Report every line of the records beneath this task that holds the string "download".

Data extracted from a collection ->

*-*-*

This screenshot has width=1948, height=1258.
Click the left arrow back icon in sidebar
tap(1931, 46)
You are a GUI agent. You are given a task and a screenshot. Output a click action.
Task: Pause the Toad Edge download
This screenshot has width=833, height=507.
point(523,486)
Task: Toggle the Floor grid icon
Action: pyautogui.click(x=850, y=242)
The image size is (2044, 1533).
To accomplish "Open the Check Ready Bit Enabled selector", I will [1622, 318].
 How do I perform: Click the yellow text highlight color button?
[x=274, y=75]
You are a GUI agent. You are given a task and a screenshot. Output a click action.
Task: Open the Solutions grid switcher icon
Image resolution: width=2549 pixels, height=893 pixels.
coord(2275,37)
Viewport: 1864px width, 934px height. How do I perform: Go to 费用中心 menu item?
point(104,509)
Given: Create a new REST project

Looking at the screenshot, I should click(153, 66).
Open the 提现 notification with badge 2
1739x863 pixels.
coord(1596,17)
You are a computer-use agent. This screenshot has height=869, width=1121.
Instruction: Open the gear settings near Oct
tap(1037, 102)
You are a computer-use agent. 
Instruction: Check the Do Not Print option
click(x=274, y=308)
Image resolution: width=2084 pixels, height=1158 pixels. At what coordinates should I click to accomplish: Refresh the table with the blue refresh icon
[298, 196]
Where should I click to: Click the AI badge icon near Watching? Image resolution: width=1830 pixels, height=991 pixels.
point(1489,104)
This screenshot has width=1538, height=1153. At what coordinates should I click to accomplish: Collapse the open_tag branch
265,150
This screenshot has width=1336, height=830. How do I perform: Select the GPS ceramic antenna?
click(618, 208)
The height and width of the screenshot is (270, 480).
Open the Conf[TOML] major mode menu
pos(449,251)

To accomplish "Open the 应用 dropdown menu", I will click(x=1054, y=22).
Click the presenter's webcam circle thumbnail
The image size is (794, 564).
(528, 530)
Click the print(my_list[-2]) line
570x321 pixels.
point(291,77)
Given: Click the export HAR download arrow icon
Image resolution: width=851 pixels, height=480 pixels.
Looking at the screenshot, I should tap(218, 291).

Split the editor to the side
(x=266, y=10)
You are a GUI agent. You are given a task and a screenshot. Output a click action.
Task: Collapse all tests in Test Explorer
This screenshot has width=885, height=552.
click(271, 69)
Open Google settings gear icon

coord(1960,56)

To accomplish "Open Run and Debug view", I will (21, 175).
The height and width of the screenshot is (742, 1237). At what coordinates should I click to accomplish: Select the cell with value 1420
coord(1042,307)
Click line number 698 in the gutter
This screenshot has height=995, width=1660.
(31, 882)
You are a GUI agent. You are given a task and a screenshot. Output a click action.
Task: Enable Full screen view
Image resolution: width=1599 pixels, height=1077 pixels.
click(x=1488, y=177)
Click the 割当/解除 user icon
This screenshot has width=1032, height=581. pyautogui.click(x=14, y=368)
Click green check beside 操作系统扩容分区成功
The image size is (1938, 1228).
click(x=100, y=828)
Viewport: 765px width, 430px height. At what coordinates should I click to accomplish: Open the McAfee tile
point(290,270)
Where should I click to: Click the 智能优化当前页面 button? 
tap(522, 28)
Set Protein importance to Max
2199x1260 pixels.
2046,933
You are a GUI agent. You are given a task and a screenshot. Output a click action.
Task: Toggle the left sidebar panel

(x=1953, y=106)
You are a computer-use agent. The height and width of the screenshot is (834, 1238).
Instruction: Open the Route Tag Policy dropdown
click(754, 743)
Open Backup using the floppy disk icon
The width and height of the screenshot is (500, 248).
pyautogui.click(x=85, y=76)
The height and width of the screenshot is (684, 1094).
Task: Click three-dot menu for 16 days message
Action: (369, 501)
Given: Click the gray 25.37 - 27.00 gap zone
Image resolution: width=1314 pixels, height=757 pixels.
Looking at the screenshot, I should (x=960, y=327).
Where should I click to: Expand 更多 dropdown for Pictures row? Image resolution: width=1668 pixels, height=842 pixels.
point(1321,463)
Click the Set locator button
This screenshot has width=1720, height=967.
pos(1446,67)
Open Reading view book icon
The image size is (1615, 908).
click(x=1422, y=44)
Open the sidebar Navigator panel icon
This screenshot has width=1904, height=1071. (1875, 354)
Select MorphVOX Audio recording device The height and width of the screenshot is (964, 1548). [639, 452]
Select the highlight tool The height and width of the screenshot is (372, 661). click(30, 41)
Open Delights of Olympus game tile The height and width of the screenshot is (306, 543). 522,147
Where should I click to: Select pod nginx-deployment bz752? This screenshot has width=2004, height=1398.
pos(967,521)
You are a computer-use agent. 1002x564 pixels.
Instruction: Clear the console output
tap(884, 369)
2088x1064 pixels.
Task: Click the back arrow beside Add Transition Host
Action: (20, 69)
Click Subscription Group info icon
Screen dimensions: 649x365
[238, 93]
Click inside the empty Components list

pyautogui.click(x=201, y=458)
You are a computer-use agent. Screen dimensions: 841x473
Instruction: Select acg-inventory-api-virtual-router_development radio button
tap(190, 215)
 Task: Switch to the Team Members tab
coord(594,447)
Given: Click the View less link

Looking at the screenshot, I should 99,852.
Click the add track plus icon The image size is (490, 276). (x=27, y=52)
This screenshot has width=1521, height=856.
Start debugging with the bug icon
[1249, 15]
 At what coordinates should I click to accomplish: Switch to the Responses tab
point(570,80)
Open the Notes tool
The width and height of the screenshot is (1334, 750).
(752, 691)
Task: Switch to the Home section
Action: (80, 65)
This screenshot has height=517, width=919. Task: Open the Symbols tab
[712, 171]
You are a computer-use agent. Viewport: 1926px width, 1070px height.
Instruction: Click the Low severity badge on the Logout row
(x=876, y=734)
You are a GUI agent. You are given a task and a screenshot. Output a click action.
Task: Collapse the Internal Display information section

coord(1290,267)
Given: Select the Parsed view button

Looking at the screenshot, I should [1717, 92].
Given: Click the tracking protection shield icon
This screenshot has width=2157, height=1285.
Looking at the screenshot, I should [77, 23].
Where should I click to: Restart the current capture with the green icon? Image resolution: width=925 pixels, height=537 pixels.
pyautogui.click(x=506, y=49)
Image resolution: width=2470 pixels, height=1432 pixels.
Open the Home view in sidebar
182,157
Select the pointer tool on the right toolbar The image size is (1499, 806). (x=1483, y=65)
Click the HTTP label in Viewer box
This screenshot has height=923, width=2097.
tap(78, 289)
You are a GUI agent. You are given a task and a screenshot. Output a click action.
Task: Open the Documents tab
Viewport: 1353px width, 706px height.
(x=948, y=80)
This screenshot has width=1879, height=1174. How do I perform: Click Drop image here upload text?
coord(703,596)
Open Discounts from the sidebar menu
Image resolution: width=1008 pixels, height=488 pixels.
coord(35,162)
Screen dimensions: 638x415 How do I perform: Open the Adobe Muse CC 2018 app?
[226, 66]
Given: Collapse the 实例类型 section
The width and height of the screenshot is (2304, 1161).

*-*-*

REPLY TO THE TASK ->
Task: Pause the Toad Edge download
Given: Click the export HAR download arrow icon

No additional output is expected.